É grande a paixão que te dedico. Em teus braços deixo minhas mazelas, logo engolidas pela espuma. Em teu ventre me deito e sou banhado também pelo teu irmão, pela estrela-mãe. O mar. Aos poucos dias de mim, já era teu.

Sempre fui teu aprendiz, sempre apreciei tua voz. Mas é agora, em meu momento de treva, que entendo tua importância. Sento-me sobre teu tapete e fico a te observar. Ouvir teu bramido incansável, incondicional. E quando a areia já me queima, vou ter em ti meu refresco. E minha paz.

O mar. Velho mar. Que alimenta, mas que também pune. Beleza indômita, ferida pelos próprios filhos. Tua grandeza, porém, jaz incólume. Não há quem possa subjugar-te.
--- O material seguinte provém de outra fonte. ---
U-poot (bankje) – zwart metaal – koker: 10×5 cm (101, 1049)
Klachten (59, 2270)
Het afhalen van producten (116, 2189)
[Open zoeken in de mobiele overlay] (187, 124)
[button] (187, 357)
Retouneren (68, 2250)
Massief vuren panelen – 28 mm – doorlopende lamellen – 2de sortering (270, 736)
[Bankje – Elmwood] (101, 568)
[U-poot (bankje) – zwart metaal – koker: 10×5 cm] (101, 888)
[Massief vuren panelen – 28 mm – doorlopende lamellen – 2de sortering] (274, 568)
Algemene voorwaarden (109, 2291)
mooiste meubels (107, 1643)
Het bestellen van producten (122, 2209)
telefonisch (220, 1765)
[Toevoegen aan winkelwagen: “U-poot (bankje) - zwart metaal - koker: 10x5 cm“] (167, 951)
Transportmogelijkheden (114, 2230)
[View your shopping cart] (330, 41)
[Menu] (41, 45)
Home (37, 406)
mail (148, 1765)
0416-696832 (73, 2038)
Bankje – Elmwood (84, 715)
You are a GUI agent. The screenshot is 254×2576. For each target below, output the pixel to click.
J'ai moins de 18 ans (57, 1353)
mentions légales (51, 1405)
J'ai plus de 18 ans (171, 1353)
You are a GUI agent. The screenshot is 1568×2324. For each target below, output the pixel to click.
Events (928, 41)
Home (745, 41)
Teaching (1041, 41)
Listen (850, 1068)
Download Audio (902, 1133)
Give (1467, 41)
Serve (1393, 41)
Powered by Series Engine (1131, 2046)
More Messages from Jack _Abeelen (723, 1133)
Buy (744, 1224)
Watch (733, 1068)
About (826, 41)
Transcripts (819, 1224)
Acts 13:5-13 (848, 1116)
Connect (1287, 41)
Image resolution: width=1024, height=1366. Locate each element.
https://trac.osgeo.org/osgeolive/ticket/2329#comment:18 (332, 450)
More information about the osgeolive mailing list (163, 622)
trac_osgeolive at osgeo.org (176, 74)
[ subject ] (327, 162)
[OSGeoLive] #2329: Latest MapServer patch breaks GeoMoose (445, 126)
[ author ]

És rei. E em teu trono deixo meus lamentos. Em teu castelo, meus pedidos.

Há muito ensaio estas palavras. Simples, mas puras, de verdade repletas. Aceita pequena homenagem tal como fazes com minhas aflições. Leva meus pedidos em teu balançar. Se não há limite em teu caminho, não há em minha esperança.